(Screenshot grounding data)
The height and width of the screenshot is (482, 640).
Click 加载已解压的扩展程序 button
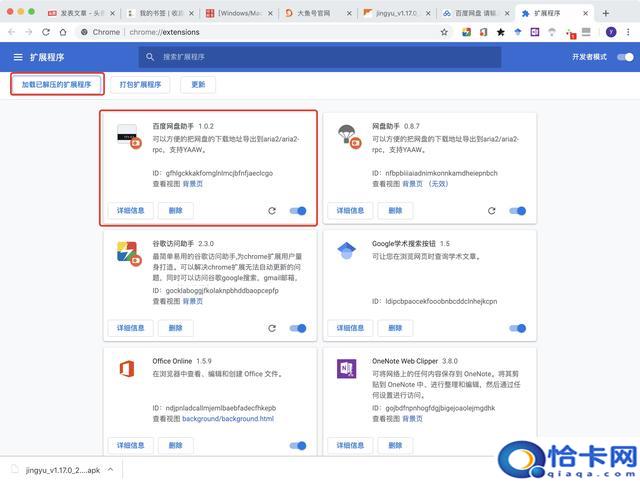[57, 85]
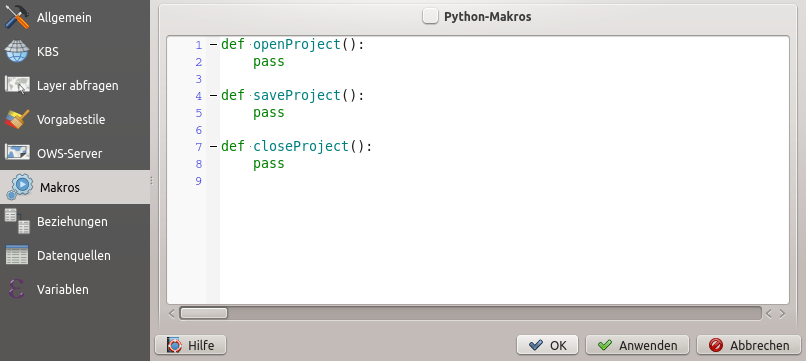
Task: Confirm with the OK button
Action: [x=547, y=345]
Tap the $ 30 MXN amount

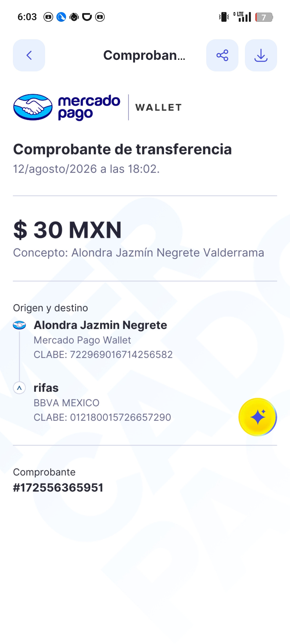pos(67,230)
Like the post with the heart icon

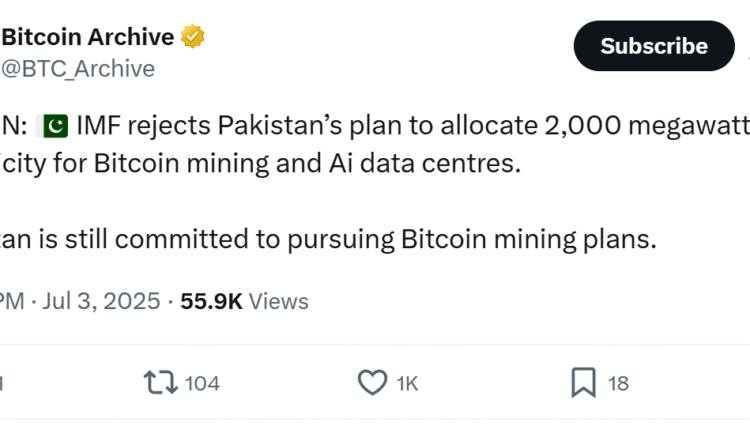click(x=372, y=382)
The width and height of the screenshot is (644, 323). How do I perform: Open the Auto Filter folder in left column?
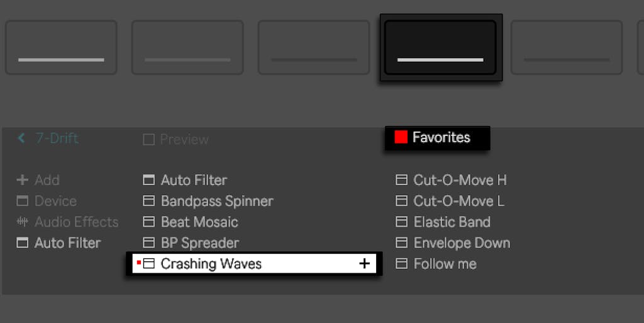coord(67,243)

==

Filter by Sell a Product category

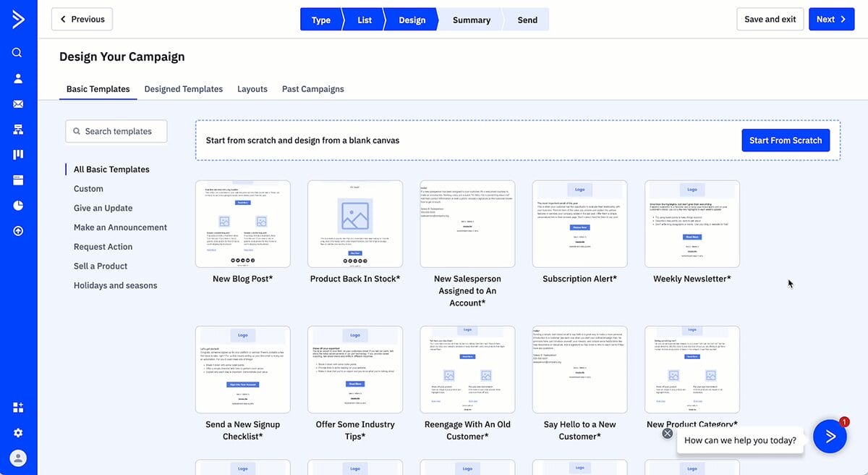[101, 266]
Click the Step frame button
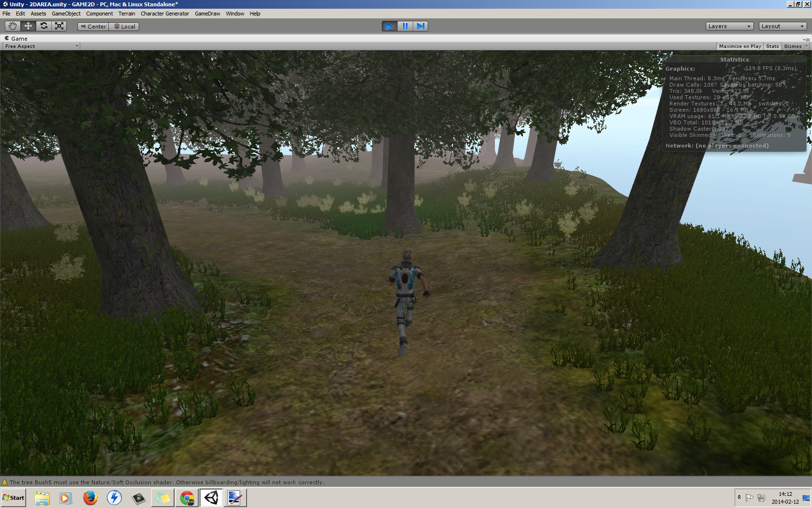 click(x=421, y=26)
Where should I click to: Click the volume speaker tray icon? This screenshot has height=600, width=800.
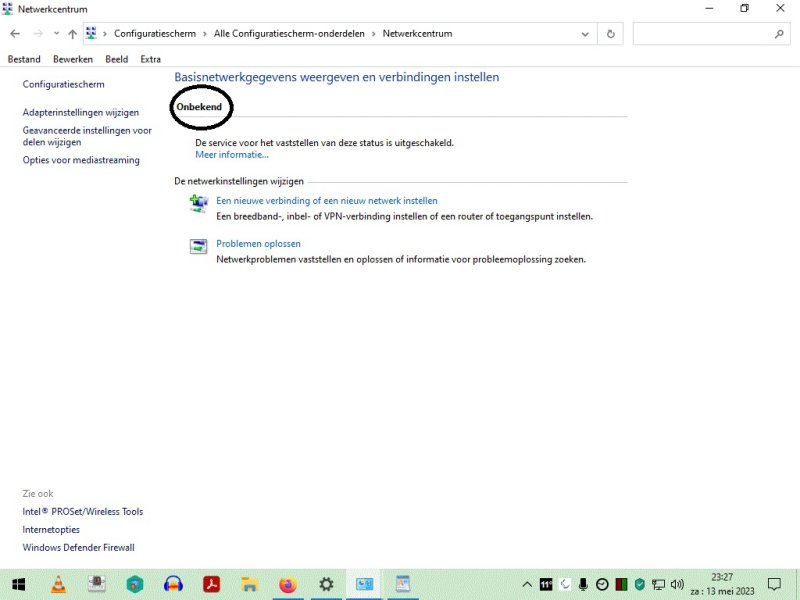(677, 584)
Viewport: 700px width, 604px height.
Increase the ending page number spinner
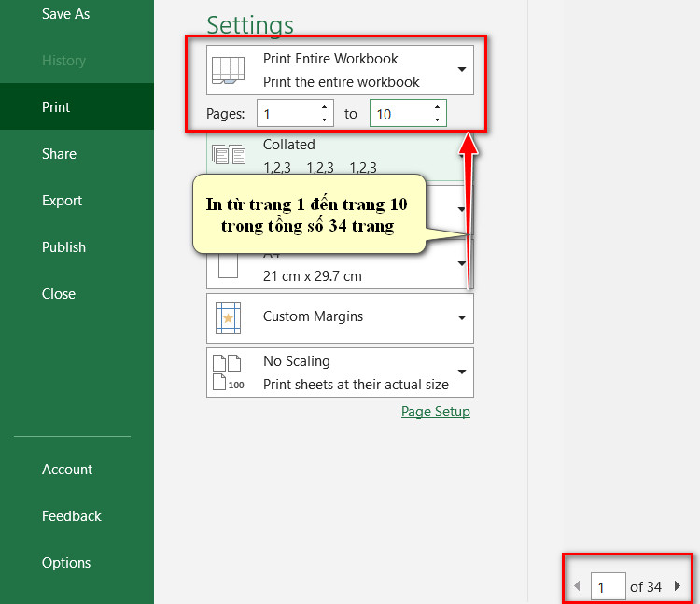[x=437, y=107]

==

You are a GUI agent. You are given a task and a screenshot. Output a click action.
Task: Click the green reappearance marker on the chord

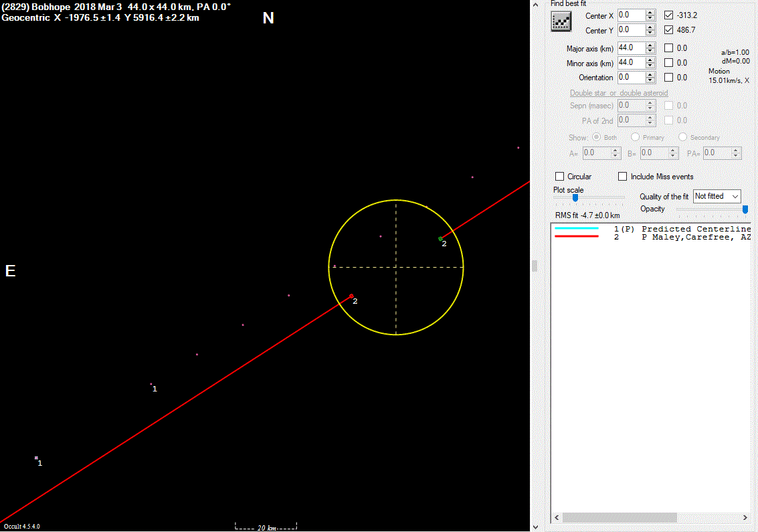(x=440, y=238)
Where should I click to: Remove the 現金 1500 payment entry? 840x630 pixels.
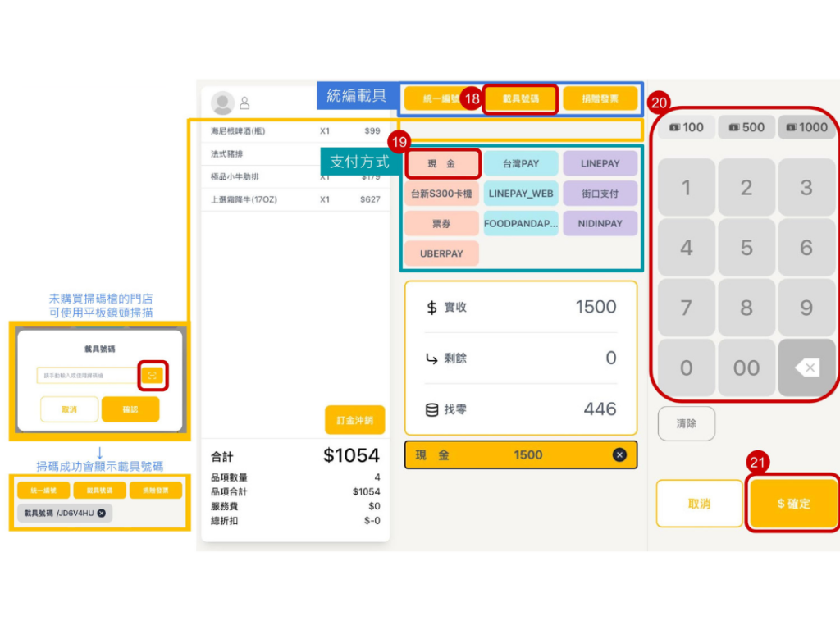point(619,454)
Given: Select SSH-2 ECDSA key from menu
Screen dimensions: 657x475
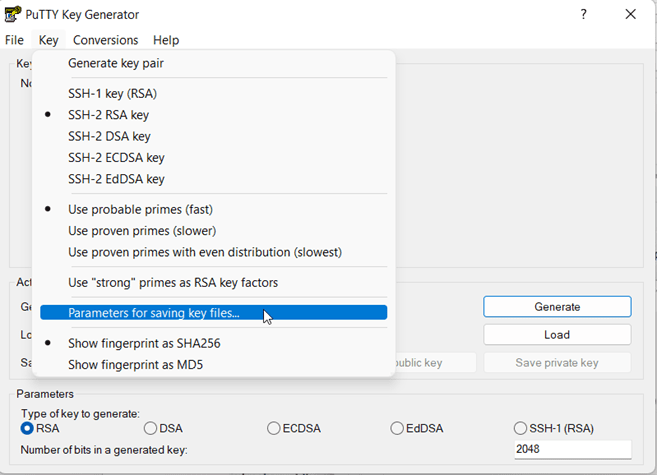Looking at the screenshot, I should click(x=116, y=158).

- _What to work on_:
Reproduce the entries exactly, from the line with "Task: Click the" to the line with "Given: Select SSH-2 ECDSA key from menu", both lines included, keeping no pictures.

- _Problem solution_:
Task: Click the green reappearance marker on the chord

(x=440, y=238)
Where should I click to: Remove the 現金 1500 payment entry? 840x630 pixels.
point(619,454)
Given: Select SSH-2 ECDSA key from menu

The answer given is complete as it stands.